We'll feed the poor.
I mean, that's exactly what I would have been doing.
And this act of worship was more extravagant than you can imagine.
Essentially, she was saying, I'm giving you my whole life.
I'm giving you the most valuable possession I have.
This represents my past and this represents my future.
In other words, I'm leaving my life.
past life behind. I'm giving my future source of income and my life savings away.
Jesus, you have loved me so that I will break open the most valuable possession that I have.
What represents my livelihood, I will break it and I will pour it. All of it, poured out in one
selfless, extravagant moment of worship, broken and poured.
broken, and poured.
That's the first story.
The second story is right after the first story
in the same book of the Bible.
And in this story, Jesus is having his last meal.
He's gathered together with his closest friends.
He knows what is coming,
that he's going to give his life on the cross,
and this is how Mark tells the story.
Same chapter, verse 22.
As they were eating, Jesus took some bread and blessed it.
Then what did he do?
Say it aloud, all of our churches.
Then what did he do?
Then he broke it into pieces and gave it to his disciples saying,
take it, for this is my body.
And he took a cup of wine and he gave thanks to God for it.
And he gave it to them and they all drank from it.
And he said to them, this is my blood,
which confirms the covenant between God and his people.
He said, it is what?
Everybody, you all in Albany?
Say it aloud.
He said what?
He said, it is poured out as a sacrifice for many.
It's broken and it's poured.
Broken and poured.
My body is broken for you.
My blood will be poured out.
My jar is broken.
broken in an act of worship, and I pour it all out because I'm giving you everything I am and everything
that I have. Broken and poured. Luke reports on this same story. Luke was at the table. Mark was there.
Luke was there. The rest of the disciples were there. And Luke wrote about it, and he told the story
in almost the same way, but he added and picked up on something that Mark didn't point out in
Mark's writing. This is what Luke said about it in Luke 2219.
He said basically the same thing.
Jesus took bread, gave thanks and did what?
There it is again.
And he broke it.
Gave it to them saying, this is my body given for you.
And then what did he say?
He said, do this in remembrance of me.
Do this in remembrance of me.
Do this in remembrance of me.
Well, what is this?
Okay?
Most of us would agree that as followers of Jesus,
we gather together and we take the Lord's supper.
We take bread and we take wine or we take juice
and we do this in remembrance of Him.
We celebrate the death and the resurrection of Jesus
by doing this.
Do this in remembrance of me.
All scholars agree that the this
refers to celebrating communion or the Lord's Supper.
Some scholars argue that the do this means more than just that.
I tend to agree.
Jesus says, do this, what does it mean?
Well, certainly it means to celebrate
and remember what he did,
but perhaps that it could also mean
as he was broken and as he was poured out, we should do that as well as the ritual.
Not just the ritual, but live as he lived.
God calls us to live as Jesus lived and to love as Jesus loved.
We were to die to ourselves daily so that we can live for His glory.
So when the gospel says to do this, what if perhaps Jesus was saying,
don't just do an act to remember, but may you also be broken and poured out
in such a way.
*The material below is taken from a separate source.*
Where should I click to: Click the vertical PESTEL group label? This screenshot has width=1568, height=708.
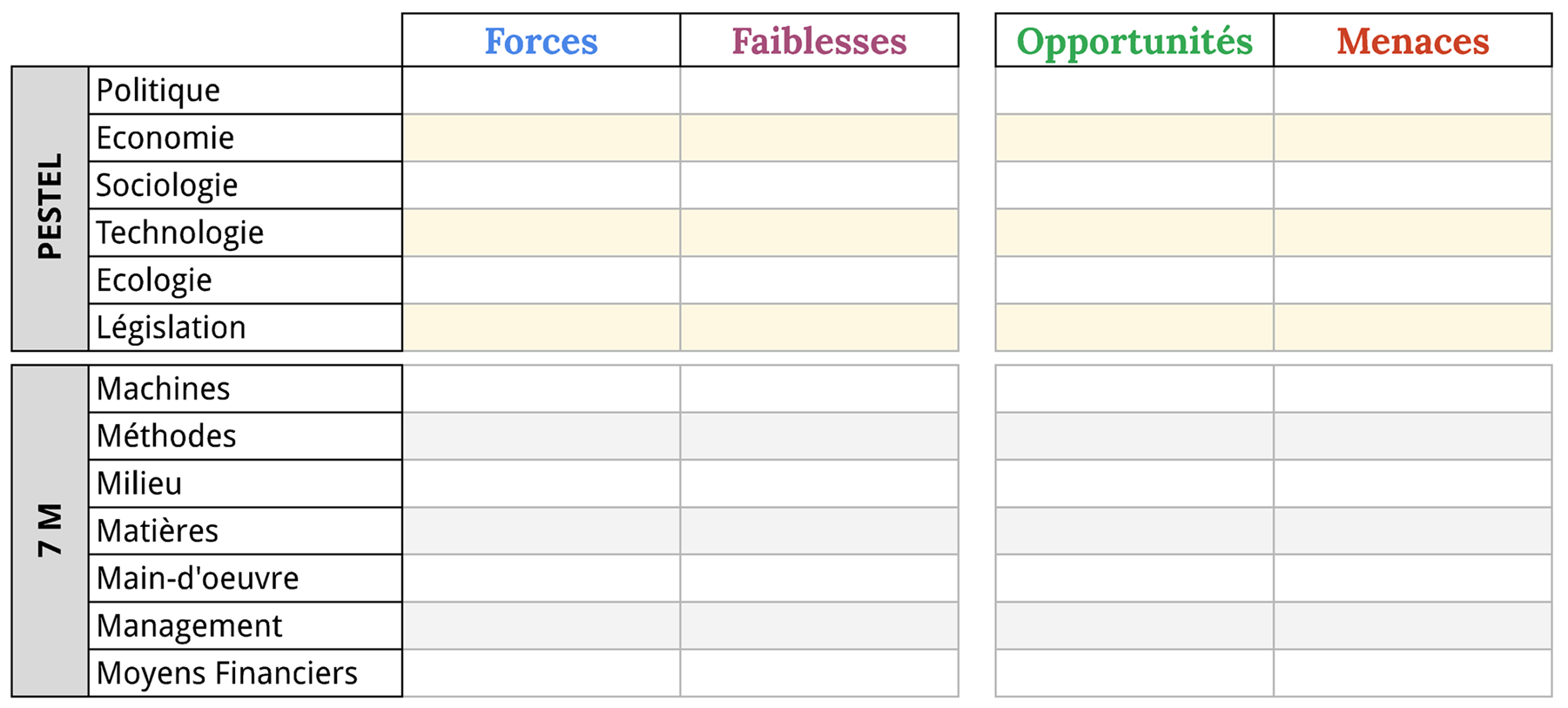click(50, 207)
Even as Paul said, I'm poured out like a drink offering, giving everything that I have
for God's glory, broken and poured. God will break you. So we started the church. First year went by,
it was really tough. Second year, I had to let some staff go. The church had gotten to several
hundred people, and it was essentially only us. We had Brian Bruss was part-time. We had a bookkeeper
part-time and we were we were hurting the church had outgrown our capacity to handle it.
I had a good friend and I've told a version of this story before, but I've never told it
the way I'm going to tell it today.
Before starting life church, we were at First United Methodist Church.
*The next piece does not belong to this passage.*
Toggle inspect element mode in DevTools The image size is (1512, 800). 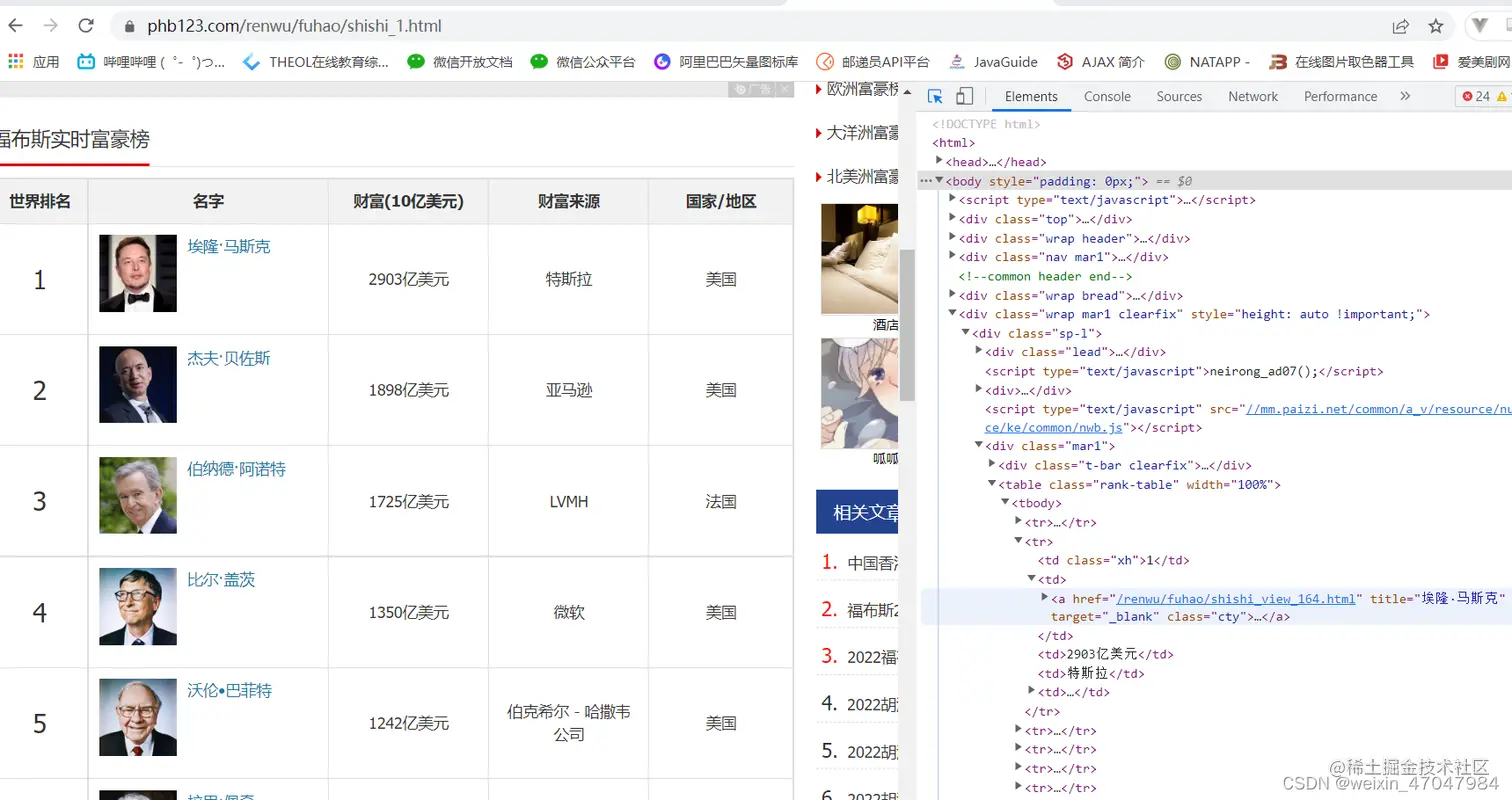(x=935, y=96)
Nick was my pastor and then he had a right-hand person.
And I've told this story before and I've never said his name and I don't know why.
I think it's because somehow I just wanted to protect him.
And today I want to honor him and say his name.
For the first time publicly, and it happened 18 years ago, what I'm going to tell you about,
his name was Jay.
And Jay and his wife were our best friends.
You've all had someone like that.
I hope that when you do something together, they're the couple that we wanted to do stuff with.
And Jay made a mistake, a significant mistake when he was at First Methodist.
And so he had to go to another city to bring some healing.
Well, we started Life Church, and Jay and his wife said, we'd like to come.
and help you build the church.
And we said, we would love for you too.
And he said, can I be on staff?
And I said, well, I'd love for you two one day.
But I want to see you in my context for a year
to see how you're healing after what had happened.
And so that seemed reasonable and fair.
So I don't know what it was.
Six or nine months went by and things were going well.
And then I found out about something that wasn't quite right.
And so I confronted Jay about that.
And when I did, I was young.
He was relatively young.
He didn't like the way I confronted him.
I didn't like his response, and we went, boom!
And we got into a big argument.
And he left, and a week went by, and we hadn't spoken.
And another week went by, and we hadn't spoken.
And I was teaching at a church called Council Road Baptist Church on a Tuesday night Bible study for young adults.
And I remember the name of the message.
I was teaching a message called Loving Those You Don't Like.
And in the middle of the message, I'm teaching, and I was like, I just was kind of hit.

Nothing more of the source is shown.